• **To do**
The string "code" appears in some lines of the entries that follow; copy each such line.

• **Data supplied**

--

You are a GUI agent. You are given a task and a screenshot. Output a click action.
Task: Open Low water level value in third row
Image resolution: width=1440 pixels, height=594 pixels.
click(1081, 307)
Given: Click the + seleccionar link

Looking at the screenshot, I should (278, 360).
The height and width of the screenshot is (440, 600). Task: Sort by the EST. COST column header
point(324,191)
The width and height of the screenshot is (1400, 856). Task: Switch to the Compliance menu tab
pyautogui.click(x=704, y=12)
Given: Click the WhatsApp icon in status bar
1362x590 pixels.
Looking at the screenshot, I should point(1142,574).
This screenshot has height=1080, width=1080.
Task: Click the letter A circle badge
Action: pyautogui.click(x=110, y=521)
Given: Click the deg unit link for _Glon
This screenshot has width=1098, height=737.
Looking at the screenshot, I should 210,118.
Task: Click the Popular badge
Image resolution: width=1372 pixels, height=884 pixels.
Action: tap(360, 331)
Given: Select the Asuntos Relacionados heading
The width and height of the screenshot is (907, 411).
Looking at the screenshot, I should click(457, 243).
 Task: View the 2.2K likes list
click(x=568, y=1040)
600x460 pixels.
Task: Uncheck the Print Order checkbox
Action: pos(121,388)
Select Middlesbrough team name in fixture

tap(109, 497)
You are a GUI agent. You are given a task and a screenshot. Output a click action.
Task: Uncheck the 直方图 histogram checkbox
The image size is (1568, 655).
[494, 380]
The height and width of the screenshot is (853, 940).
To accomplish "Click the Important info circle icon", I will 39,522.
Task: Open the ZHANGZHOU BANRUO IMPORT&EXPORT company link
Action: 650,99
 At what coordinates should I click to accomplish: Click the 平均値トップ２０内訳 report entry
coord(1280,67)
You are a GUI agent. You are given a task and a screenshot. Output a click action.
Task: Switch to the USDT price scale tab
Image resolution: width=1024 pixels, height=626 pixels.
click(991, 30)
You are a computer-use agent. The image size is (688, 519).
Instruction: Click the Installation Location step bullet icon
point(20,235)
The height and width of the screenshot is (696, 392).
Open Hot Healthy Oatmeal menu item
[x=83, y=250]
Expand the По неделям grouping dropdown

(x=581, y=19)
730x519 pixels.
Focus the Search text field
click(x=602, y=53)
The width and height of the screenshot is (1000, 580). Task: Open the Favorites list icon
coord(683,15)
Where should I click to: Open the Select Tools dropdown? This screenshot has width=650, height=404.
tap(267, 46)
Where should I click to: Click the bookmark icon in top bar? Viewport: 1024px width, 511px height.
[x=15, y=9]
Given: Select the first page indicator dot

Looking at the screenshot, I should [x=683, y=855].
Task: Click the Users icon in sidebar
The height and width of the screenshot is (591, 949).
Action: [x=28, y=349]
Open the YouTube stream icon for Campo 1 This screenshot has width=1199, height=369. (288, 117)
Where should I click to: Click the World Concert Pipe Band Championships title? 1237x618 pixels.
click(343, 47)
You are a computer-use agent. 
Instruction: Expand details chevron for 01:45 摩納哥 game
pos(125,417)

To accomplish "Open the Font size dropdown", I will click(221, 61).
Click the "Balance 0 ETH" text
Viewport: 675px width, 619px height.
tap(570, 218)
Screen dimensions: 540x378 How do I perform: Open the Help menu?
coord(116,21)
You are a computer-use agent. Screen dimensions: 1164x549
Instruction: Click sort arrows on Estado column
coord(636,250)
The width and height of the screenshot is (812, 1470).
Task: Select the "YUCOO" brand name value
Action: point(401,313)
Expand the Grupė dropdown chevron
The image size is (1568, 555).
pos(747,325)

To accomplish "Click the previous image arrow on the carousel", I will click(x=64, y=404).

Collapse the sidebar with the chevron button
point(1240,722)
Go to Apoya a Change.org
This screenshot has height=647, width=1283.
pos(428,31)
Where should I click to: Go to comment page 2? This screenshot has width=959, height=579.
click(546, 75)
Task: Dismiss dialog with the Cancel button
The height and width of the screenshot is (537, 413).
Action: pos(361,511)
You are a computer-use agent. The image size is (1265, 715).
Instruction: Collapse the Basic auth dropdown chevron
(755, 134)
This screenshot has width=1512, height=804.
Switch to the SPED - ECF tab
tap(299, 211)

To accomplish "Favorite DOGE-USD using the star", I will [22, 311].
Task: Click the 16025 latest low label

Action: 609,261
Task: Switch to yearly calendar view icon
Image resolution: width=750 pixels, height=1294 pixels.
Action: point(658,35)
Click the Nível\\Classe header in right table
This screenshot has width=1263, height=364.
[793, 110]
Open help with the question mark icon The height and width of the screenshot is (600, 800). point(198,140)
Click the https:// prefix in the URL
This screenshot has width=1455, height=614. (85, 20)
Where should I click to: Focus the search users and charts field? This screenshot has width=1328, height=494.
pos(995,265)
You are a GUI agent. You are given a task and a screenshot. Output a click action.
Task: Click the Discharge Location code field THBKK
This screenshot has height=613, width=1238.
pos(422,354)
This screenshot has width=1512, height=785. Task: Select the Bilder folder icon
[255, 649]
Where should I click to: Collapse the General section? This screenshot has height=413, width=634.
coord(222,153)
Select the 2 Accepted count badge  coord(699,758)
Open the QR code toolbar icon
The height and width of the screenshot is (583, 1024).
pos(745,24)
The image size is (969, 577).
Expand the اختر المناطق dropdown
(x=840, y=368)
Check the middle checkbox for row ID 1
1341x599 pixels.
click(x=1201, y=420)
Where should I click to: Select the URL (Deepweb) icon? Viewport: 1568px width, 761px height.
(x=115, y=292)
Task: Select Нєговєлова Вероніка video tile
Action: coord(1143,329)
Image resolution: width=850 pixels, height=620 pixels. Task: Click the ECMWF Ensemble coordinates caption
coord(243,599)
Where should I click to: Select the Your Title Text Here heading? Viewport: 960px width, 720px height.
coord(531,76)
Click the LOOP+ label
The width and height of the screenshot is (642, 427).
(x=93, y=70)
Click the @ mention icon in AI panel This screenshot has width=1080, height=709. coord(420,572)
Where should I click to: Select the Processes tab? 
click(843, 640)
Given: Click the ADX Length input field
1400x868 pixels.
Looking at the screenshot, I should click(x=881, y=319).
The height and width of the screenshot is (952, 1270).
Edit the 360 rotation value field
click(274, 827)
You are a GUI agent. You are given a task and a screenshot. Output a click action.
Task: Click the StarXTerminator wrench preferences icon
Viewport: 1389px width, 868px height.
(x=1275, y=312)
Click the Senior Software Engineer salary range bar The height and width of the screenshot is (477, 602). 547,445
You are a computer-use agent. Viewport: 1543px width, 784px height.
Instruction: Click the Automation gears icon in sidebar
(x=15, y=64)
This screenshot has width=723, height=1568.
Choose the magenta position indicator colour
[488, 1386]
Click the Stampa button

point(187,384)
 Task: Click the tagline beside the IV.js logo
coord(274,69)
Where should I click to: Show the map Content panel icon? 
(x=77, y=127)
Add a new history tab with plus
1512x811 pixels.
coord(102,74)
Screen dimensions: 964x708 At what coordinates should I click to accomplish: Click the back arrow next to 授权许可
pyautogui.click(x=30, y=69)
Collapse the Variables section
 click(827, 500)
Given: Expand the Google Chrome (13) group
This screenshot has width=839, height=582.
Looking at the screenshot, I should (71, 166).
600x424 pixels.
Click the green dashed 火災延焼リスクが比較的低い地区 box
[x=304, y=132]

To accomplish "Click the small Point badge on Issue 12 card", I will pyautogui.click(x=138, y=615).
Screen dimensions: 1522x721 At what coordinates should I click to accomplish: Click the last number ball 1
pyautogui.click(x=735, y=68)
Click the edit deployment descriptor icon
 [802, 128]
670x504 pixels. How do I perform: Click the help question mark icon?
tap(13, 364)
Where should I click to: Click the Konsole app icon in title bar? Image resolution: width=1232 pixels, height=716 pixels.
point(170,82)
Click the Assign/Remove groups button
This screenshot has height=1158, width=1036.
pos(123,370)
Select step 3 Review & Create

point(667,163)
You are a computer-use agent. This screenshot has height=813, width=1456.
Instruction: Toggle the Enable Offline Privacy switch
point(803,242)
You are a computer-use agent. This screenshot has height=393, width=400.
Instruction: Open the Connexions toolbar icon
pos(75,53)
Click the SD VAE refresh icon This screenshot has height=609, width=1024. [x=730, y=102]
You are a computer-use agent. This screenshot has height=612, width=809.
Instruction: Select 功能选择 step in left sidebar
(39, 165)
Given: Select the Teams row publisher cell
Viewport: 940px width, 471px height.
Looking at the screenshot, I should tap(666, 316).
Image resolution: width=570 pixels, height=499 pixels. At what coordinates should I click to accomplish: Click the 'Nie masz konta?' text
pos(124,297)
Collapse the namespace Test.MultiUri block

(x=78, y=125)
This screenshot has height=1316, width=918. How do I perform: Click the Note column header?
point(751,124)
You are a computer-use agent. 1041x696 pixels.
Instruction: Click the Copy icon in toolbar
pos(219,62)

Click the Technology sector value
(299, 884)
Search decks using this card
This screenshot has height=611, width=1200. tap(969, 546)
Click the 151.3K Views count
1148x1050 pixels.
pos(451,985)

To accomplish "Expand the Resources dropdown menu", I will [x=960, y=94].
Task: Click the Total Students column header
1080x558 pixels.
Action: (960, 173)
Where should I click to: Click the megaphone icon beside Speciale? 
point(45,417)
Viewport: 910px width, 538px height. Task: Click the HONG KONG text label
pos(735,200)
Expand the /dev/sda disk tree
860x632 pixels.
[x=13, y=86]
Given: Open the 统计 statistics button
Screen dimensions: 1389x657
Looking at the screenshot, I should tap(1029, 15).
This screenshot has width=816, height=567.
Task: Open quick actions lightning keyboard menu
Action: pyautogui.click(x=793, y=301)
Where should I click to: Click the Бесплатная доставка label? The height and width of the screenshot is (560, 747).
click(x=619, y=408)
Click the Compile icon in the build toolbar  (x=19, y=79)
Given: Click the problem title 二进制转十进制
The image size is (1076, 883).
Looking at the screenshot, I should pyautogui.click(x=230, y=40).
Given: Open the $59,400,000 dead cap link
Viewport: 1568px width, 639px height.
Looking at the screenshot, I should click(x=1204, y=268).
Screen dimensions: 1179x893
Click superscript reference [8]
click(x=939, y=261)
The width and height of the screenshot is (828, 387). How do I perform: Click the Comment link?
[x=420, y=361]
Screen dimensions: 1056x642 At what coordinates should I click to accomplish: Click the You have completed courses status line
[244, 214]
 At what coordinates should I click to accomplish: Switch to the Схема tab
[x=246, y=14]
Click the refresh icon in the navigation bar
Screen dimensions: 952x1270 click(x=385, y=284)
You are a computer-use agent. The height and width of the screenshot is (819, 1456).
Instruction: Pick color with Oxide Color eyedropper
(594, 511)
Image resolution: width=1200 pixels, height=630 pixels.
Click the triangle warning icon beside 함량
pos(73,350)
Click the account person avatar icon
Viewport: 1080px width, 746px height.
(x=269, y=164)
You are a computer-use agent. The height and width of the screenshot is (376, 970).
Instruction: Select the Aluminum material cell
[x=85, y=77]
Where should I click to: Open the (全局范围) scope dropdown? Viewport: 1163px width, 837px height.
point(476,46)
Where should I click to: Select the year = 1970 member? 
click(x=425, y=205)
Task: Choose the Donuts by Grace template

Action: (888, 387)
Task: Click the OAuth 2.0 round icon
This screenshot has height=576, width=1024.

--

• **Reply**
Task: Click the Discharge Location code field THBKK
Open the QR code toolbar icon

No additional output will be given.